Film Review: ‘Cedar Rapids’

Film Review: ‘Cedar Rapids’

This little comedy  features a terrific ensemble cast anchored by the ever more endearing Ed Helms.  After his break-out performance in The Hangover, and a regular role on television’s The Office, this is icing on the cake. Helms shows some range in this unexpectedly sweet, but raucous comedy.

Helms plays Tim Lippe, quite possibly the worlds most naive grown man. He’s never left his home-town, never been on a plane, and never been in a hotel before. He’s blissfully unaware of the world outside his job and home. Speaking of home, he spends his evenings bedding his old junior high teacher, played by Sigourney Weaver.

Lippe has managed to hold down a job at an insurance company, and thanks to his kind demeanor, he has a nice portfolio of clients. When the company’s golden boy dies under particularly embarrassing circumstances, Lippe is called upon to represent the company at a convention held in Cedar Rapids, Iowa.  It might as well be Paris or Rome, because Lippe is giddy as a schoolboy at the prospect of going to the convention.

He’s also quite nervous, because he has the responsibility of making the case for his office to win the “Two Diamond” award, which is tops for the folks heading to this convention.

So Lippe embarks on his first plane trip and his first hotel stay with so much wonderment and awe that you just want to pinch his cheeks. He excitedly calls his “girlfriend” from the hotel, raving that there is a POOL!  He is completely impressed by his nondescript and mediocre hotel accommodations. Lippe makes his very first acquaintance with a black man (at the age of 40) when he meets his roommate Roland, played by Isiah Washington, Jr.

The two soon find that they will have a third roommate, and the train-wreck known as Dean Ziegler (John C. Reilly) invades their space and wreaks havoc. He’s brash, bawdy, and boozy, but as played by Reilly, he’s a riot.

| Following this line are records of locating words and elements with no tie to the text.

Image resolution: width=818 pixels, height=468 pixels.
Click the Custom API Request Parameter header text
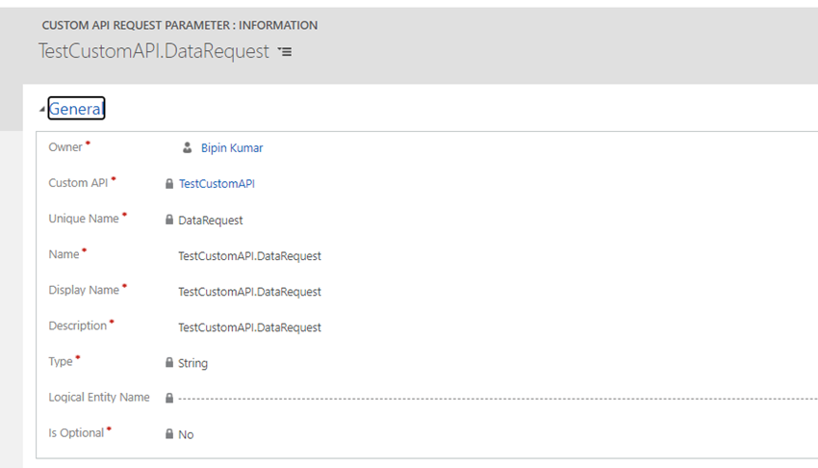pos(179,25)
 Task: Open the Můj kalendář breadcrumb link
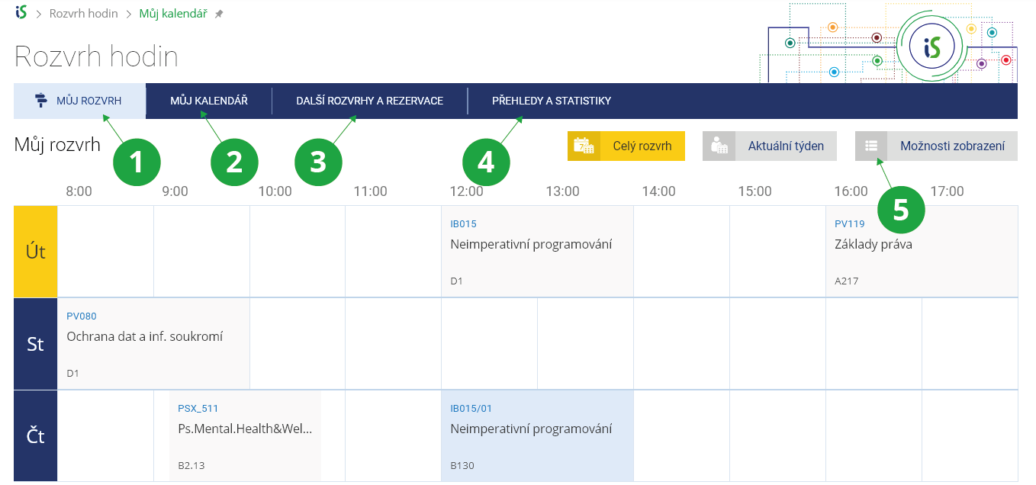tap(173, 14)
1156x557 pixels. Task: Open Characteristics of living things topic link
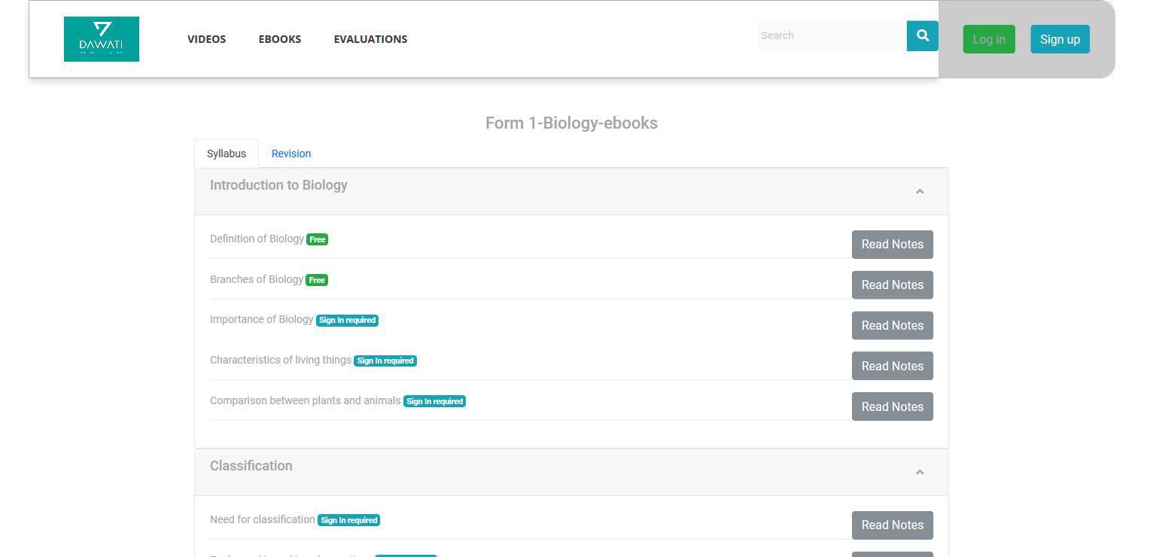[x=280, y=361]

In the hotel bar the trio join a seasoned and sexy insurance agent played by Anne Heche. She’s a bored housewife who escapes to the convention every year because “What happens in Cedar Rapids, stays in Cedar Rapids”.

Debauchery ensues. Over the course of the movie the innocent Lippe encounters prostitutes, booze, meth, sex, bribery, and anything else you can think of.  That packs quite a wallop for one weekend. On paper, it may sound a lot like The Hangover, but this film is not as raunchy, or ridiculous. It is also not as mean-spirtited.

The film does a great job skewering the activities that come hand and hand with these types of conventions.  The attendees have to suffer through team building exercises like scavenger hunts, rock climbing, and pep talks.

It is a credit to Helms that you still find Lippe likable at the end of the film. Anne Heche is radiant and believable in her slightly melancholy role.  Again, you should dislike her, but you don’t. Even Reilly’s obnoxious Ziegler is somewhat redeemable by the end of the film.

That’s hard to accomplish in this type of comedy, but director Miguel Arteta (Youth in Revolt, Chuck and Buck) pulls it off admirably. He coaxes excellent performances out of the cast, while allowing their comedic talents to shine.

All in all, Cedar Rapids is an awful fun place to visit.